Woo-hoo! To be clear, this isn’t a “not guilty” verdict. We didn’t go to trial and we didn’t win. The deal is just a reasonable thing to agree to. The reason the prosecutor had two of us singled out for harsher charges was because we had past arrests for political reasons and he wanted to make an example. For that same reason (our past experience) we were unwilling to take such a bad deal. The prosecutor was being heavy handed and we knew better. This kind of thing (engaging in civil disobedience as an act of free speech) USED to be a fifty dollar fine and a sharp reprimand about not doing it again for a year. Maybe you served some community service time (of your own choosing) something I would not have been at all opposed to because it enriches our community. It is a punishment that fits the crime. The fact that the city is being so hard on non-violent protesters is cause for grave concern. In context with the broader political repression that we are seeing from the FBI raids on activists homes, to the conduct of police in Anaheim, it becomes more and more important that we speak out (and stick together).
The first time I was arrested it was at a political protest with the Anti-War Committee. We were upset about the latest war spending approval or another, so we blocked traffic in front of then-senator Coleman’s office on University ave. We were there todemonstrate what check points and road blocks were like in occupied Iraq, where people were dealing with the consequences of war in a way U.S. citizens never had to see. The police chief, when asked by the press, said that while people have the right to Free Speech in this country, sitting down in an intersection was akin to yelling FIRE in a crowded theater- there are some things you just can’t do.

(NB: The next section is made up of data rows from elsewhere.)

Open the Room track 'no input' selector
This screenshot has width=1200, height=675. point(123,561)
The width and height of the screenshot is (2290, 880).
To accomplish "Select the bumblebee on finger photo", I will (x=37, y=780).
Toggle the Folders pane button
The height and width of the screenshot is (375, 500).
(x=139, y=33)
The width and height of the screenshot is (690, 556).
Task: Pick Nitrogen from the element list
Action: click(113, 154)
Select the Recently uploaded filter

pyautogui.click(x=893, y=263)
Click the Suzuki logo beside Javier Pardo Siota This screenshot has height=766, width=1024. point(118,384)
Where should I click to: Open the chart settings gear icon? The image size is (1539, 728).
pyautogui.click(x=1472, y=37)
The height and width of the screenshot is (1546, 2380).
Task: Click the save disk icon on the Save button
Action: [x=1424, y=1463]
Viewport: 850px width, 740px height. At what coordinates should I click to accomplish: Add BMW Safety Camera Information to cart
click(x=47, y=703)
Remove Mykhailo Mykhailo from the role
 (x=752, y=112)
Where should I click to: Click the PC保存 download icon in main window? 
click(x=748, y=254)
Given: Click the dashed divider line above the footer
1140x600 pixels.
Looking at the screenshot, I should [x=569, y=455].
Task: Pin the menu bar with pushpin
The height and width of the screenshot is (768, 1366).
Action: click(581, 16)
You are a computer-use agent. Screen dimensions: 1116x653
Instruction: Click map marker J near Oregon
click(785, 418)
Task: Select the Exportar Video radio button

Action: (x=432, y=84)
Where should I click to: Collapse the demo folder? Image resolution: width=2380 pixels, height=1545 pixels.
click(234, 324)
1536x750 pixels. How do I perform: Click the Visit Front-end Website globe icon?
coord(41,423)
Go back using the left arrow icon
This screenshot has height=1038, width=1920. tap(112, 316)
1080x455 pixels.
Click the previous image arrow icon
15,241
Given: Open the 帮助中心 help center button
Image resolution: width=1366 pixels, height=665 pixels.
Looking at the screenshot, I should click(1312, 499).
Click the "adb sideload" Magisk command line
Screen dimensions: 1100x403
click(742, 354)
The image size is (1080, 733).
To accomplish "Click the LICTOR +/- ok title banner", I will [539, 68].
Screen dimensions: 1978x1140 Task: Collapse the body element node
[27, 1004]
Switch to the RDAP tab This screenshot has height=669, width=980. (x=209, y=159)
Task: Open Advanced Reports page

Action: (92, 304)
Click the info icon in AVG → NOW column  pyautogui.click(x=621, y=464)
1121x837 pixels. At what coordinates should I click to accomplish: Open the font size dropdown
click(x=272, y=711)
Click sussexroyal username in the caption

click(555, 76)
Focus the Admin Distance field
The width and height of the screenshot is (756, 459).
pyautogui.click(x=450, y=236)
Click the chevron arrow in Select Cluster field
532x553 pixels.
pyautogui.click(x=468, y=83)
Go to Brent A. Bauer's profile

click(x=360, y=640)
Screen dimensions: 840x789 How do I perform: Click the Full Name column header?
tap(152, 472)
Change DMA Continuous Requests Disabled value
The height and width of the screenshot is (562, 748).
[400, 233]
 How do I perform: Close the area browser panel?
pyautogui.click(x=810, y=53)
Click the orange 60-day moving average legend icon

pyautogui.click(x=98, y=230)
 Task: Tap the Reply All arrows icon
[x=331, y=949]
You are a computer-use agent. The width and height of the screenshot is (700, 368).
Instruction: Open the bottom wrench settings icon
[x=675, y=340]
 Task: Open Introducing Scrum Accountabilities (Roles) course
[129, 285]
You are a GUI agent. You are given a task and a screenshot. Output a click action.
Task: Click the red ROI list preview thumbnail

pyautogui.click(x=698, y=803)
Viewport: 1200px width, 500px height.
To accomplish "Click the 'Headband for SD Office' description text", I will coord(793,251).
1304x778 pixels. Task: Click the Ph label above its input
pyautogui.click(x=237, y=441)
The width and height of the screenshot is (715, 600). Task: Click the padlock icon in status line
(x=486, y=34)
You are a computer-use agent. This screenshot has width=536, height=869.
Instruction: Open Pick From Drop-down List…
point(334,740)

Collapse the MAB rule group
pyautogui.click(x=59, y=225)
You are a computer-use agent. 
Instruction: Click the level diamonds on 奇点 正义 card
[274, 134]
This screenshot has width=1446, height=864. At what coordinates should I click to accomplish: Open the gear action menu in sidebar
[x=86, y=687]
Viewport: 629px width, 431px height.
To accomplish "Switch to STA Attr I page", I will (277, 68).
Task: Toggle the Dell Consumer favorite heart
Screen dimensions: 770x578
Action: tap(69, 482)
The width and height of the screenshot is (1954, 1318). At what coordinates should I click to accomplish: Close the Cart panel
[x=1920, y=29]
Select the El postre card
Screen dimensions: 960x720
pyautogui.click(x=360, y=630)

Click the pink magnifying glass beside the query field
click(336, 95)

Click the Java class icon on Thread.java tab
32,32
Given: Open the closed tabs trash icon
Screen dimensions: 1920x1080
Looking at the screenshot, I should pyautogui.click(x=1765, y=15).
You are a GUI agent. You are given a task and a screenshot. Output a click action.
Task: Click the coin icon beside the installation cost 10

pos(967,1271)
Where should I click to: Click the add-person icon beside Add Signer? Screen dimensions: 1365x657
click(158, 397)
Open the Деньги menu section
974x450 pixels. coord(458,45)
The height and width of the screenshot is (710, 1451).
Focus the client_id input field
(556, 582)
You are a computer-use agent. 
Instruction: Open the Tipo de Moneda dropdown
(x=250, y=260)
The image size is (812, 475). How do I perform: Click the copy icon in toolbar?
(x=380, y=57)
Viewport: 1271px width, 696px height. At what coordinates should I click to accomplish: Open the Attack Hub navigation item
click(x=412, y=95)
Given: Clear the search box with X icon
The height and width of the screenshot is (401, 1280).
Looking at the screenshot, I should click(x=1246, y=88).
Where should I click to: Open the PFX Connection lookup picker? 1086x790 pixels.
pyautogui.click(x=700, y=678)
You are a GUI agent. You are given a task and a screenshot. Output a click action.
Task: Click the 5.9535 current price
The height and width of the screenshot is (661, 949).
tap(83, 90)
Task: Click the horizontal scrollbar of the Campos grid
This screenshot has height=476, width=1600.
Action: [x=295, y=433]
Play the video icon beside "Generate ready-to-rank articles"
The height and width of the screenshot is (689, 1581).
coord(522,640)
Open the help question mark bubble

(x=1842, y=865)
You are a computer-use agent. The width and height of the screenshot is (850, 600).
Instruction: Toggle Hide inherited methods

My response to that was, and has always been, that it isn’t illegal to shout FIRE in a crowded theater if there IS one. If there is a fire, it is our duty as concerned citizens to say something. In fact, to get up and DO something about it. If there is a crisis, it is up to us to respond! In this case, the crisis is home foreclosures. The banks are forcing people out into the streets while the houses sit vacant. Over 25,000 homes in the last year in this state alone. That is a crisis, if you ask me.
And the cost of my speaking freely about it that day was a fine or some STS (picking up trash on the side of the road for the county). But others are facing much more serious charges. The more heavily they charge folks, the more difficult it is to fight. And the city has made it clear that they are going for real convictions. And what started out being about the foreclosure crisis is now raising all kinds of questions about police misconduct, the clogged and dysfunctional “justice” system, and how Free our Speech can really be if non-violent protesters are going to be dealt with like this by the state.
For now, I am glad to be done with this battle, but we have by no means won the war. Now we need to rally support for the next group of occupiers up for court, the Cruz home defenders. I still believe the next step is to take this thing all the way to trial. People need to start standing up to the banks and to this faulty criminal “justice” system. We need to be ready to fight them in the streets, and in the courts, and in our own homes. The prosecutor said at one point that if we were allowed to “get off so easily” it would embolden other protesters and I think he’s exactly right. We need to empower people to stand up for themselves.Then we can win.